Montgomery showed us a picture of Dwyer's ex-wife's face and her injuries to help explain why he agreed to a plea deal. He wouldn't let us take video of the photo, but it does show a little bit of redness but no bruising. He says it would have been tough to prove if they'd gone to trial.

Arizona Cardinals player Jonathan Dwyer is on 18-months probation after reaching a plea deal with prosecutors. Eight counts against Dwyer including felony aggravated assault were dropped. In the deal, Dwyer pleaded guilty to a misdemeanor count of disorderly conduct.

"There is no one in this country who is above the law, no one in this country who is below the law," said Maricopa County Attorney Bill Montgomery.

Montgomery denies Dwyer was given special treatment because of his NFL career. 

"It doesn't make a difference what someone's last name is, how much money they make, or whose jersey they wear," he said.

Montgomery said evidence in the case wasn't very strong. One of the main reasons is Dwyer's wife waited weeks to report the alleged attack, and then told officers and prosecutors she didn't want Dwyer to be punished. 

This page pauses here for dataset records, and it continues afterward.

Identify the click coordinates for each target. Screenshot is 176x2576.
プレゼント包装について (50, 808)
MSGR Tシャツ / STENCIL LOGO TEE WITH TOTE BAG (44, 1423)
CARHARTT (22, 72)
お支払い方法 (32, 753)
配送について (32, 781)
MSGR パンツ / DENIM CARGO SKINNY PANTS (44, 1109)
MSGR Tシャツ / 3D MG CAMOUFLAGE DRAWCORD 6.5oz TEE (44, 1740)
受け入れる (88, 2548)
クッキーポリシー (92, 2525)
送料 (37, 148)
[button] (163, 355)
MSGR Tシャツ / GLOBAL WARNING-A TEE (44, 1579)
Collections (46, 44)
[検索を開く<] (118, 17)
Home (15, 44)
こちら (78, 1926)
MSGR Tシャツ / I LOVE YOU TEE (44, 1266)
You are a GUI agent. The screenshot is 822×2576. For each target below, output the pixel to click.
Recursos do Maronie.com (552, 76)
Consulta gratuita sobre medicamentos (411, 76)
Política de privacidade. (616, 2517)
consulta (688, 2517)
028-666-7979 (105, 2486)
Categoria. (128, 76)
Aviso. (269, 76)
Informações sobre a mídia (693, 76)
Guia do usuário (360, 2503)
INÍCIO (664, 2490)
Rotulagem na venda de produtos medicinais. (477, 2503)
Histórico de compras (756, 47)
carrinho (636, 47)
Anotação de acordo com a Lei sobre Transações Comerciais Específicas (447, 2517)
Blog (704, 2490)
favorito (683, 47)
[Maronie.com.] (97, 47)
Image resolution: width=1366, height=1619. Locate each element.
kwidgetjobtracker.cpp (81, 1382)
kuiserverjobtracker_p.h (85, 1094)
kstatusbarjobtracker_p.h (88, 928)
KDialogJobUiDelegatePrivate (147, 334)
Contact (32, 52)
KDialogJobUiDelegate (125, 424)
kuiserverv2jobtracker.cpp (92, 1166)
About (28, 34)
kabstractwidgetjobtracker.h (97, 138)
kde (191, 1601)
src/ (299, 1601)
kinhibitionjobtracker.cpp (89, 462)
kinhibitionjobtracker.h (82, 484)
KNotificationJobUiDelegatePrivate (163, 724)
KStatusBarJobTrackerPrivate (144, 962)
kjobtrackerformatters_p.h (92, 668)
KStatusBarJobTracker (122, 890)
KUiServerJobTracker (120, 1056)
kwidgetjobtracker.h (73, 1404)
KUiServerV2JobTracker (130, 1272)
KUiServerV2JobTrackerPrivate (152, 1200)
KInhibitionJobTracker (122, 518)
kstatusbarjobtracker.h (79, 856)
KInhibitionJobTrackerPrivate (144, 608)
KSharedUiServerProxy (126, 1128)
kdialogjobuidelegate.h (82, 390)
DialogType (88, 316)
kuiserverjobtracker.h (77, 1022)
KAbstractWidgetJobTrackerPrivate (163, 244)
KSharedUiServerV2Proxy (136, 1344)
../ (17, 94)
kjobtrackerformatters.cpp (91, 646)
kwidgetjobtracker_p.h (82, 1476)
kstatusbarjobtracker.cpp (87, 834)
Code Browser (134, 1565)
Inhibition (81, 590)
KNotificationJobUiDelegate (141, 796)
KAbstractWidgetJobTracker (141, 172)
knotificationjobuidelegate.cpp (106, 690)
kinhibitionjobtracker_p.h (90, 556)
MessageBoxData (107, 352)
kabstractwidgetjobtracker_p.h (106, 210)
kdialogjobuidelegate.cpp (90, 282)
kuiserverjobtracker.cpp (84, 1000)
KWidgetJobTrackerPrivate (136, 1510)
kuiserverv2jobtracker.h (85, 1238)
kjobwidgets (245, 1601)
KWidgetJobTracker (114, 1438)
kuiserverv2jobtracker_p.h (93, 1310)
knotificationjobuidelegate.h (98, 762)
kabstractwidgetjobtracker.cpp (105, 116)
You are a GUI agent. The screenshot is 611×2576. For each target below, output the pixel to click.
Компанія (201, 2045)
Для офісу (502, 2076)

Montgomery said Dwyer's wife also waited days to take photos of her alleged injuries.

"A picture of the nose that didn't show any bruising, mild redness, a little bit of swelling, the examination of her nose by a doctor didn't notice any bruising," said Montgomery.

An x-ray showed a mild fracture at the tip of the nose, but Montgomery said defense attorneys would have argued there is no telling when that nasal fracture could have happened. Police also had photos of a hole Dwyer allegedly punched through the wall, along with a picture of a knife Dwyer allegedly texted to his wife saying he wanted his life to be over. 

Still Montgomery says that doesn't prove his case beyond a reasonable doubt.

Dwyer's disorderly conduct conviction is a domestic violence offense. Montgomery says he will be on probation for 18 months and have to attend anger management courses.